With the end of the election campaign in sight, I asked David Coletto, the head of the polling firm Abacus Data, what stood out for him. His answer, given the exceptional political and economic turmoil in Canada, was a bit surprising.
“As much as this election has been interesting,” he told me, “not a lot has happened during the election — which is really interesting.”
There were no moments of drama as in 1984, when Brian Mulroney challenged Prime Minister John Turner over making a raft of political appointments. (“You had an option, sir, to say no,” Mr. Mulroney said, jabbing his finger, in a debate that many believe brought him to power.) Nor was there anything like the rerun between the two men four years later, when Mr. Turner said of Mr. Mulroney’s free trade deal with the Reagan administration, “You have sold us out.” (That time Mr. Turner was the one to jab his finger.)
And Monday is unlikely to bring anything as unexpected as the Orange Wave of 2011 — the New Democrats’ sweep, under Jack Layton, of Quebec that made the party the official opposition for the first time in Canada’s history.
Instead, the campaign is ending much as it started: a contest between the Liberals under Prime Minister Mark Carney and the Conservatives under Pierre Poilievre, with all the other parties sitting on the sidelines.
[Read: Who Will Be Canada’s Next Prime Minister?]
And nothing in the campaign shifted its focus away from President Trump’s trade war with Canada and his stated desire to annex Canada and make it the 51st state.
As a result, although the gap between the Liberals and the Conservatives has recently narrowed in polls, the distribution of each party’s support makes it likely that the country will have a Liberal government again.
[Read: Polls Tighten in Homestretch of Canada’s Election]
Less clear from the polls is how decisive a Liberal win may be. That will depend in part on how the party fares in ridings surrounding Toronto, as I wrote this week.
[Read: Why Greater Toronto Could Decide Who Wins Canada’s Election]
But a Liberal victory by any margin would be an extraordinary comeback. For much of last year, it appeared that Mr. Poilievre and the Conservatives would dominate any election. They led the Liberals by upward of 27 percentage points in some polls.
Then, without the unpopular Prime Minister Justin Trudeau for the Conservatives to attack, and with the surge in both anxiety and patriotism in response to Mr. Trump’s broad threats to Canada’s sovereignty and economy, the Liberals became a viable political force again under Mr. Carney.

+---+

GIVEN REQUEST A → In the passage on the Canadian election campaign, rewrite the portion from "[Read: Why Greater" to "under Mr. Carney.", substituting "more than" for "upward of".
GIVEN REQUEST B → According to the passage on the Canadian election campaign, which polling firm does David Coletto head?

SUPPLIED INFORMATION →
+---+

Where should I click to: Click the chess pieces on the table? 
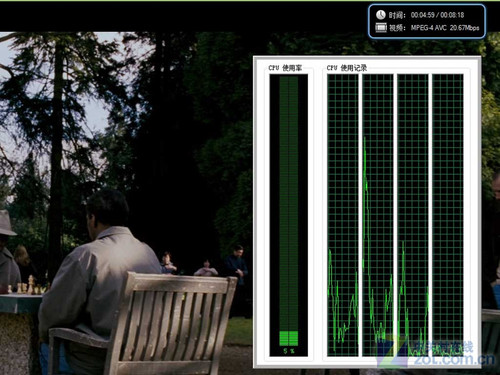coord(27,287)

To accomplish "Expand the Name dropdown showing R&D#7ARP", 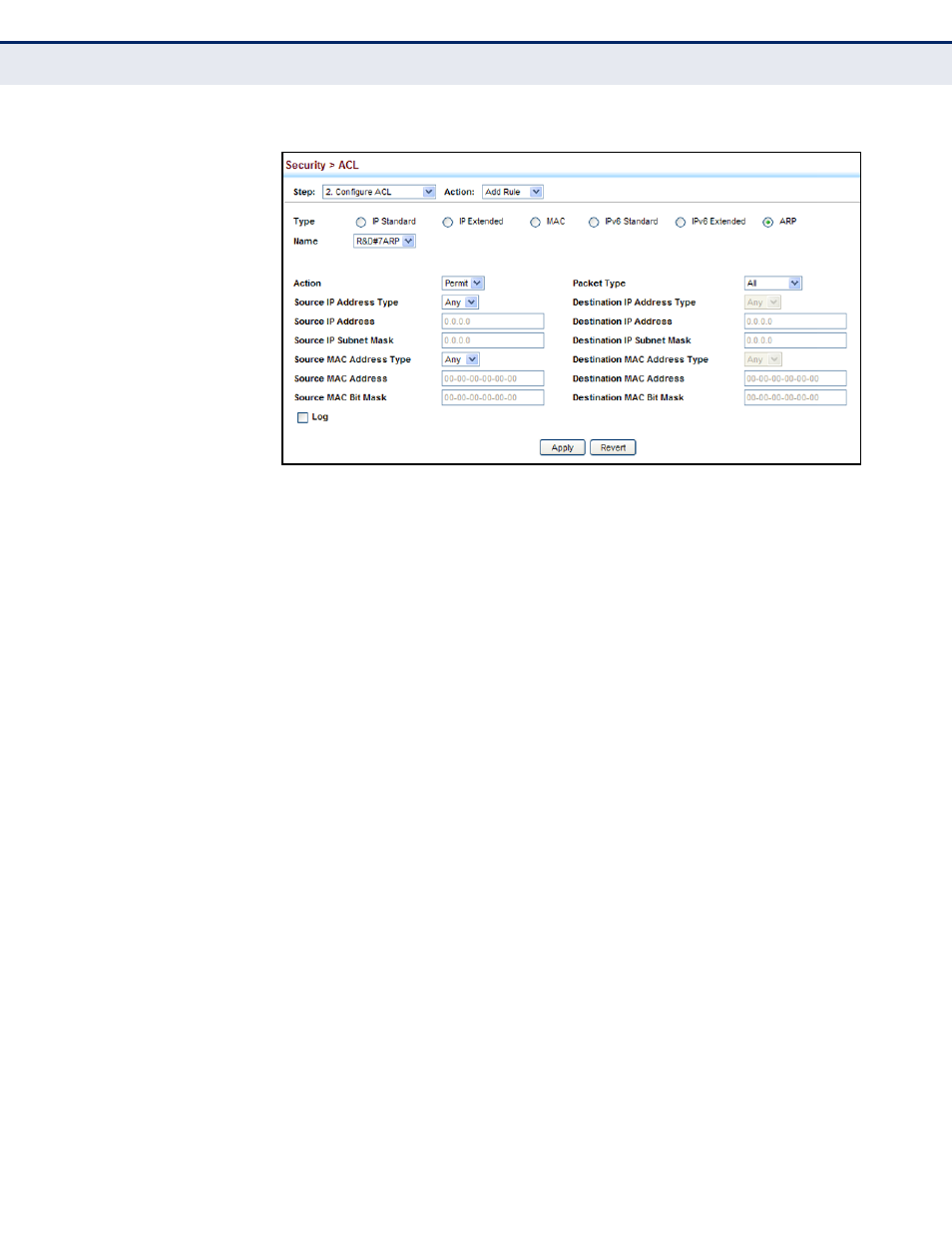I will click(x=383, y=241).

+---+

PROBLEM SOLUTION A →
[Read: Why Greater Toronto Could Decide Who Wins Canada’s Election]
But a Liberal victory by any margin would be an extraordinary comeback. For much of last year, it appeared that Mr. Poilievre and the Conservatives would dominate any election. They led the Liberals by more than 27 percentage points in some polls.
Then, without the unpopular Prime Minister Justin Trudeau for the Conservatives to attack, and with the surge in both anxiety and patriotism in response to Mr. Trump’s broad threats to Canada’s sovereignty and economy, the Liberals became a viable political force again under Mr. Carney.

PROBLEM SOLUTION B → Abacus Data